DATA TO USE
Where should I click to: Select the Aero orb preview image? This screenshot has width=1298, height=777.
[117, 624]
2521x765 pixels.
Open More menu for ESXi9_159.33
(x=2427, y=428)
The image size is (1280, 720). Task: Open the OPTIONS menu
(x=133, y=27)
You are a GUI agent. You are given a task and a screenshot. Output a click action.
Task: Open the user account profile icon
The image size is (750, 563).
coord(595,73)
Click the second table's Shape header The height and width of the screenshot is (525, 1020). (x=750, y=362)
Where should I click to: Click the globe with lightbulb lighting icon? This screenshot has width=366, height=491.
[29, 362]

WHAT IS REQUIRED
All lines from the one that holds "You are a GUI" through the end of the records are to be returned exactly, including both boundary lines, and no others.

EXERCISE ANSWER
You are a GUI agent. You are given a task and a screenshot. Output a click action.
Task: Open the user account profile icon
The image size is (750, 563).
coord(595,73)
Click the second table's Shape header The height and width of the screenshot is (525, 1020). (x=750, y=362)
Where should I click to: Click the globe with lightbulb lighting icon? This screenshot has width=366, height=491.
[29, 362]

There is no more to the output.